Monitor their atypical seasonal cycles, search for atmospheres around other TNOs.

(4) Explore specific, large TNOs – Provide their sizes, shapes, albedos and densities.

These programs are timely in view of the recent NASA/New Horizons Pluto flyby
(July 2015) that is now providing a wealth of complementary information on
Pluto\'s system, unreachable through ground-based occultations.

Moreover, the ESA/GAIA mission is providing an extraordinary jump forward
in star position accuracy, with increase by a factor of about 50 in our
occultation prediction accuracy. This greatly improves the efficiency of
the occultation method, and boost the volume of scientific returns.

Very few teams in the world master this method. The European-led network that I
coordinate is now leader in predictions, instrumentation, observations and
analysis related to stellar occultations, with innovative approaches and
unprecedented results.

Work performed

- finalized tests of our newly purchased fast acquisition cameras:
sensitivity and timing accuracy validations.

- implementation of the GAIA DR1 and DR2 catalogs in our prediction chain,
and opening of a dedicated public page: http://lesia.obspm.fr/lucky-star/predictions/

- discovery of a ring around the dwarf planet Haumea in January 2017. This is
the first ring ever detected in the Trans-Neptunian region (published in Nature,
12 Oct. 2017), and the third one co-discovered by the P.I. of the project, after
Neptune\'s ring arcs in 1984 (Nature 1986) and Chariklo\' rings in 2013 (Nature 2014).

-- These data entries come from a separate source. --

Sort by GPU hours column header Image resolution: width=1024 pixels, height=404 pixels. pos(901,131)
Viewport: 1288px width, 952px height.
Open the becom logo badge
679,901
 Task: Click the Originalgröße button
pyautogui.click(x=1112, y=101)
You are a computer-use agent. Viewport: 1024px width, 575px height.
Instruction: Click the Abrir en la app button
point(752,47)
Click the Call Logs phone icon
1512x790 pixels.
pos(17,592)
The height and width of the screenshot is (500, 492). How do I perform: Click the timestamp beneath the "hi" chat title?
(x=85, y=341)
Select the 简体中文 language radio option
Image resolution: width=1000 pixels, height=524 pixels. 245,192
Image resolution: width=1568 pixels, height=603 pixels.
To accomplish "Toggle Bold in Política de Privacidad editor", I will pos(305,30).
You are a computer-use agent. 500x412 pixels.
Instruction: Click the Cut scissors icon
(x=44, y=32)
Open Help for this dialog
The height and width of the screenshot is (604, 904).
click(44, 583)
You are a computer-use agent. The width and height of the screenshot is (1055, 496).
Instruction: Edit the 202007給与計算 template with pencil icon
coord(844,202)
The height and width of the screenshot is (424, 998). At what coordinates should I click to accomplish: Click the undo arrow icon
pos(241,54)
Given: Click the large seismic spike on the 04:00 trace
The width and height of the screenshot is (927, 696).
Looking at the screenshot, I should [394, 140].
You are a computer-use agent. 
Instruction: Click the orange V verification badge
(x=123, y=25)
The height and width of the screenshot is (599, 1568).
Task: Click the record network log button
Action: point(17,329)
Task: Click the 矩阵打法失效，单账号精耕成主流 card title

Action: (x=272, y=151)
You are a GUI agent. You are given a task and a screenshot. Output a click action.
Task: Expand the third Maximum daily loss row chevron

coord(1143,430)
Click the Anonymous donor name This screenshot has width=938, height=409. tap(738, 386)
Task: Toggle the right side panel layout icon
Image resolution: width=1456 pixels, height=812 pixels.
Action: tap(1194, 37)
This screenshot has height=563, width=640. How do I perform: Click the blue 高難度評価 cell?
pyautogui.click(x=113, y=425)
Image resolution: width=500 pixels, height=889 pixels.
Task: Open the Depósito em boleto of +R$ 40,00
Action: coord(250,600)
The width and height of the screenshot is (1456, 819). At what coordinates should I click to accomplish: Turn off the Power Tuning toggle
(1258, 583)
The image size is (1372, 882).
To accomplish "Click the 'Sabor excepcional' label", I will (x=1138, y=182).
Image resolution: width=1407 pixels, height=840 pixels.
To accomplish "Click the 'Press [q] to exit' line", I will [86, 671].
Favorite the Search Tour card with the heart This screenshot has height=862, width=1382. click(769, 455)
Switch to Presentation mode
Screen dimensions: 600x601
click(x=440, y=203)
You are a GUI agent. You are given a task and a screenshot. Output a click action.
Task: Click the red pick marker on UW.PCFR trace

- detailed study of Chariklo\'s ring structure and shape of the body from
the three best stellar occultations ever observed (2017).

- advances on ring dynamics around small bodies in the solar system

- monitoring of Pluto\'s atmosphere until 2016, with climatic implications of our results

- relationship between our occultation results and the detection of CO an HCN in Pluto\'s
atmosphere using the Atacama Large Millimeter/submillimeter Array (ALMA) in Chile

- various publications of papers on the size, shape, density and/or rings of large
Trans-Neptunian Objects and Centaurs (Chariklo, 2003 AZ84, 2007 UK126)

- prediction of an occultation by Triton\'s atmosphere on Oct. 5, 2017,
and successful campaign organized in Europe, N. Africa and USA.

- Serendipitous occultations : 3 campaigns have been organized in Calar Alto (2.2m and 1.23m
telescopes) with the multi object photometer Miosotys in 2016 and 2017. The 45 nights data
is currently being analyzed. Potential occultation by sub-km TNOs found in the full
Corot satellite data, are under analysis.

Final results

- one of the most spectacular progress has been the discovery of a new ring system
in the solar system around the dwarf planet Haumea, beyond those of the giant planets
and the one co-discovered by our group around the asteroid-like body Chariklo.

- for the immediate future, we foresee very accurate predictions (10-km level
for the shadow on Eart) of occultations. Gaia kept its promises, so that
carefully planned campaigns should allows us to possibly discover tenuous atmospheres
around some large TNO, new ring systems, and accurate measurements of exotic
shapes in some fast-rotation TNO\'s

Serendipitous occultations : The first campaign of Miosotys led to the discovery of
diffracting occultation profiles. The serendipitous occultations method needs the full
Miosotys campaign to provide statistically reliable results. The full Corot data set
corresponds to 300k star.hours of data with degraded definition has provided complementary
information on the population of small TNOs.